Deux très bons spectacles mais très différents sont en ce moment à l'affiche, dans la vivante rue de la gaité. D'abord " Alain Choquette" où l'on voit évoluer cet artiste au charme incontestable, et premier québécois à avoir présenté un grand spectacle de magie sur scène. Magicien très doué, il enchante le public par sa spontanéité, son dynamisme, et son humour. Réalisant des tours étonnants, sa complicité avec les spectateurs est forte grâce à de l'imagination, de la variété dans les répliques, et un bon sens de l'improvisation. Une idée ingénieuse est également à souligner, celle d'avoir placé un écran au milieu du plateau.
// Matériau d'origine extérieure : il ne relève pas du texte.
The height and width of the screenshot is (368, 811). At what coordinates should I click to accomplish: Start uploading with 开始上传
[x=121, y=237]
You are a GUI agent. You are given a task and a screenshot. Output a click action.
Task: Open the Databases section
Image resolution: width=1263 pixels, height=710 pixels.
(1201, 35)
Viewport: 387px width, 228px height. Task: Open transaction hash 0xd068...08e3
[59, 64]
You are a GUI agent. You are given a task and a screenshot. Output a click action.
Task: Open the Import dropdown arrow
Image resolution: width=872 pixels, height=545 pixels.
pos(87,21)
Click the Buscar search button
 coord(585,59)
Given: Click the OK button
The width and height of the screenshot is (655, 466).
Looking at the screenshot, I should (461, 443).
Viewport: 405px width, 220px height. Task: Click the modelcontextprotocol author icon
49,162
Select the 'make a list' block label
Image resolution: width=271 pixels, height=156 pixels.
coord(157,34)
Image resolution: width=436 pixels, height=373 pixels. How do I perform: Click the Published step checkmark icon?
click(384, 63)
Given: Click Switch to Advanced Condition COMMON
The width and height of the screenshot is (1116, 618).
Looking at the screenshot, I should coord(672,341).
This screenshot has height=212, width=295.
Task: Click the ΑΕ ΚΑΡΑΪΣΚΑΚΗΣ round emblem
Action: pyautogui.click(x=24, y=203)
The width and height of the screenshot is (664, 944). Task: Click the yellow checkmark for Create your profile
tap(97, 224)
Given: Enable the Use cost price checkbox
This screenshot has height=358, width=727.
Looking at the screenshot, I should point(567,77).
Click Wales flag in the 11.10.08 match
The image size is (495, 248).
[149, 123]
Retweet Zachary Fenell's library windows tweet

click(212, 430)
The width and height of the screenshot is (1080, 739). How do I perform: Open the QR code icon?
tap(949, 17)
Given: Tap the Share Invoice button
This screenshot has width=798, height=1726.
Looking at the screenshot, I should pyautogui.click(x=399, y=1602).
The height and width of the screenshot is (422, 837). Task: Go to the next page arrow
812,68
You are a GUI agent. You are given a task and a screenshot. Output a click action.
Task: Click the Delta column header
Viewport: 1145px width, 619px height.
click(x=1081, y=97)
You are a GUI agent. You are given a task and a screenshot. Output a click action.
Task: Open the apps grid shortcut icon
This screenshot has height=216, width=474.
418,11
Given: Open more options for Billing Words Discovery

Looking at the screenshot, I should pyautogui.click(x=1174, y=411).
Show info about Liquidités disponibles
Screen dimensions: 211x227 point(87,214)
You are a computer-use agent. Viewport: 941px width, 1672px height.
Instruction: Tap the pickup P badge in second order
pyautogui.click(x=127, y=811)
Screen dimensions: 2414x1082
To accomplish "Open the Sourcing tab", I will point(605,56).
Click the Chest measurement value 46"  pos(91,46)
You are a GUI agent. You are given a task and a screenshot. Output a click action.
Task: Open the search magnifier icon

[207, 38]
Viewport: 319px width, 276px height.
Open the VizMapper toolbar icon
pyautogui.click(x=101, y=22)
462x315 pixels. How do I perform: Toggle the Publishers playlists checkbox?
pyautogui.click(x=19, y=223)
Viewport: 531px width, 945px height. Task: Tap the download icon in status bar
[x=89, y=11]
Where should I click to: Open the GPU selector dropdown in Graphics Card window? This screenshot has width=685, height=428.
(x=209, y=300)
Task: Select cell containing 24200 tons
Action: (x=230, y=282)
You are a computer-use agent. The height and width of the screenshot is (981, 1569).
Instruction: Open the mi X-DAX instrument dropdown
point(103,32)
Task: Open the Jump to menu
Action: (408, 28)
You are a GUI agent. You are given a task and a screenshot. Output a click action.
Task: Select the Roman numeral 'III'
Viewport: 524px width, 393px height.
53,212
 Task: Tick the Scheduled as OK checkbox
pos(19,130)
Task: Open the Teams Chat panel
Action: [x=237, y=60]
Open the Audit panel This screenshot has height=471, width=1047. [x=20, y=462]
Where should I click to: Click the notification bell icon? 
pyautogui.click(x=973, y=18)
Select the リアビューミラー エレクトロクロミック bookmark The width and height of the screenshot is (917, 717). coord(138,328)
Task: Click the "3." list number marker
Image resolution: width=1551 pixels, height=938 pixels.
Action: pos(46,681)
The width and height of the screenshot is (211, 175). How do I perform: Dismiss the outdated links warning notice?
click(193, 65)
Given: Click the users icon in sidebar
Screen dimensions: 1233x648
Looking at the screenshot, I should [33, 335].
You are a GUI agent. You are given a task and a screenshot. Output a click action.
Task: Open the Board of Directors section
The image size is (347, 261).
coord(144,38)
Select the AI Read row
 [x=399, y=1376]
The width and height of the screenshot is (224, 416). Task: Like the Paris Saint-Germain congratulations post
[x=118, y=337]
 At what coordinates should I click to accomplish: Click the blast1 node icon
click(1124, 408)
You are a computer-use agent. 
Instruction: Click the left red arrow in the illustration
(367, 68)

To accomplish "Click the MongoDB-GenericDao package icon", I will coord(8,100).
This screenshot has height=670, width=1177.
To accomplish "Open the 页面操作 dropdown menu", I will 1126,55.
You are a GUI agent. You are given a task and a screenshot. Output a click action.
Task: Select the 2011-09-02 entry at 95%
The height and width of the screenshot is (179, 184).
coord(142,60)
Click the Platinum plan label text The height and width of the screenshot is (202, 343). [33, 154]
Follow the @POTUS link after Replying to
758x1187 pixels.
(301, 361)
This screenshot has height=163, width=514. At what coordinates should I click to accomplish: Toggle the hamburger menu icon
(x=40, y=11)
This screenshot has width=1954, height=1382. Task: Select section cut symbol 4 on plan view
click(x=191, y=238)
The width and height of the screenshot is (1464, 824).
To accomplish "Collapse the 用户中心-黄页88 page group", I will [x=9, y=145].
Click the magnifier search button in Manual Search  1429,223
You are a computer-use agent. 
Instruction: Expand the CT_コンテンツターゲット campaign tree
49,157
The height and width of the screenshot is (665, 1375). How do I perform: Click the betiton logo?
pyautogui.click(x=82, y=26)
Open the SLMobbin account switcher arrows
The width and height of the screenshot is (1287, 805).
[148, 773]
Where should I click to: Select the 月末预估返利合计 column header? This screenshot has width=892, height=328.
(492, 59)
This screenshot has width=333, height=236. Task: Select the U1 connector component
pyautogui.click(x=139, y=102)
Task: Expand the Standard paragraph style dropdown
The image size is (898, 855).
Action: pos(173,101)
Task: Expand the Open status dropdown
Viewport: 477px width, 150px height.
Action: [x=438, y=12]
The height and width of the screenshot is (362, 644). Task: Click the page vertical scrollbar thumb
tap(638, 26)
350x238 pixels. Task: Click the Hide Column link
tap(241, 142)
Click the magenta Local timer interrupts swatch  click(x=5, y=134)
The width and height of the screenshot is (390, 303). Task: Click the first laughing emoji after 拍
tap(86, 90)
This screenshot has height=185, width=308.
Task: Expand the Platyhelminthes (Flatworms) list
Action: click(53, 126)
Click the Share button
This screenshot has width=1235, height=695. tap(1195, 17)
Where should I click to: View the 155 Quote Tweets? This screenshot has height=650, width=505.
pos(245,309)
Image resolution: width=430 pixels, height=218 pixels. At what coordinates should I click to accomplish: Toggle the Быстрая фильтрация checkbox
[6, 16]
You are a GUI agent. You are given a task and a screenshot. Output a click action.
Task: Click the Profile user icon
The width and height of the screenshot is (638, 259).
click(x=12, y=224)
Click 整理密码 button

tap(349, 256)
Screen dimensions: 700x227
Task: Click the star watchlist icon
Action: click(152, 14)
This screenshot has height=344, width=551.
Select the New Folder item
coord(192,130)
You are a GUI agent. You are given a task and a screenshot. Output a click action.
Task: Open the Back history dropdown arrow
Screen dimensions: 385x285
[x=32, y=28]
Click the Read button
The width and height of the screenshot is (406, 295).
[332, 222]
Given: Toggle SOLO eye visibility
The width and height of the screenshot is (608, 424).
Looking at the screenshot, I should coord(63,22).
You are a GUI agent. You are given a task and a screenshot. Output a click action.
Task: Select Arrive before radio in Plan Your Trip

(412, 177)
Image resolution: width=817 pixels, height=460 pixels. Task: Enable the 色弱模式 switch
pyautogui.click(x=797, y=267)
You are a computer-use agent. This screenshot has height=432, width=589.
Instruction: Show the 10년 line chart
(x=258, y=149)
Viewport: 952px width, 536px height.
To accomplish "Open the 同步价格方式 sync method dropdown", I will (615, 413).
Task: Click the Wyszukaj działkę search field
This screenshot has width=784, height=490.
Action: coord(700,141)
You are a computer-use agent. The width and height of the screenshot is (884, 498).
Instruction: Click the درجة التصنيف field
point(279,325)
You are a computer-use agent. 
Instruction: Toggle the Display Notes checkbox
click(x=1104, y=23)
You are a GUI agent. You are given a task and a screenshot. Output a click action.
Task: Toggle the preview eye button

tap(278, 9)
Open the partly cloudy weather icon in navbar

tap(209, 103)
Cela permet au public de voir avec plus de précision la manière dont cet homme s'y prend pour faire disparaître et réapparaître les objets. Mais que ce soit sur leur chaise, ou en participant sur scène, les spectateurs ont  beau chercher la solution, et essayer de percer le mystère, le secret d'Alain Choquette reste entier. .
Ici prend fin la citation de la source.